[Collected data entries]
---*---

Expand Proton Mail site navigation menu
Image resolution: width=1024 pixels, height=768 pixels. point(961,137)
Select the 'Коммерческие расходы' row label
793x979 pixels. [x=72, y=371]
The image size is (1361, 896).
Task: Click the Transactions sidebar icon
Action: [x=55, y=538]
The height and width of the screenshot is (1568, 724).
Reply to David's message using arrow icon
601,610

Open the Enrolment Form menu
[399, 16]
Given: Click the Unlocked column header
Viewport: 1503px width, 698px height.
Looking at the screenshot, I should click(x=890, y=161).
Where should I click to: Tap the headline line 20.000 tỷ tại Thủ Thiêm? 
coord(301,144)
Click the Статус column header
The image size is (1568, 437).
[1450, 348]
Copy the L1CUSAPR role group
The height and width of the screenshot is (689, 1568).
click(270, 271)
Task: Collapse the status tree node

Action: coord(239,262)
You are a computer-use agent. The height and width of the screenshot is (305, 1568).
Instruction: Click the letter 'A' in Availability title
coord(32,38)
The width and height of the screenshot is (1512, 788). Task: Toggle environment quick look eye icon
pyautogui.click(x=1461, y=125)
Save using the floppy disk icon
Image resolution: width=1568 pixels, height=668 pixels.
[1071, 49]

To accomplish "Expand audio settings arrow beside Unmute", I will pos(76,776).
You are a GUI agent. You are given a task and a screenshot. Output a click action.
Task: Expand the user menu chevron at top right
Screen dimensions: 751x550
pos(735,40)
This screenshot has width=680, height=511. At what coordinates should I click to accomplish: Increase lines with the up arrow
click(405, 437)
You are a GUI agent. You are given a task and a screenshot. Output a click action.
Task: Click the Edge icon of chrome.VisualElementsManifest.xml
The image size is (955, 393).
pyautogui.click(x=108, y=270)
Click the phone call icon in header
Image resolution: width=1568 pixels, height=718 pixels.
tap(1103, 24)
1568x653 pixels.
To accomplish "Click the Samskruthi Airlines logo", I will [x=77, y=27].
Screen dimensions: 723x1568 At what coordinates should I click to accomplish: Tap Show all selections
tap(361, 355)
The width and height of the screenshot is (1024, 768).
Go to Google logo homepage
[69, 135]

---*---

### What is needed
Reproduce each line of the records in which the word "will" appears.

### Result below
To accomplish "Expand audio settings arrow beside Unmute", I will pos(76,776).
To accomplish "Click the Samskruthi Airlines logo", I will [x=77, y=27].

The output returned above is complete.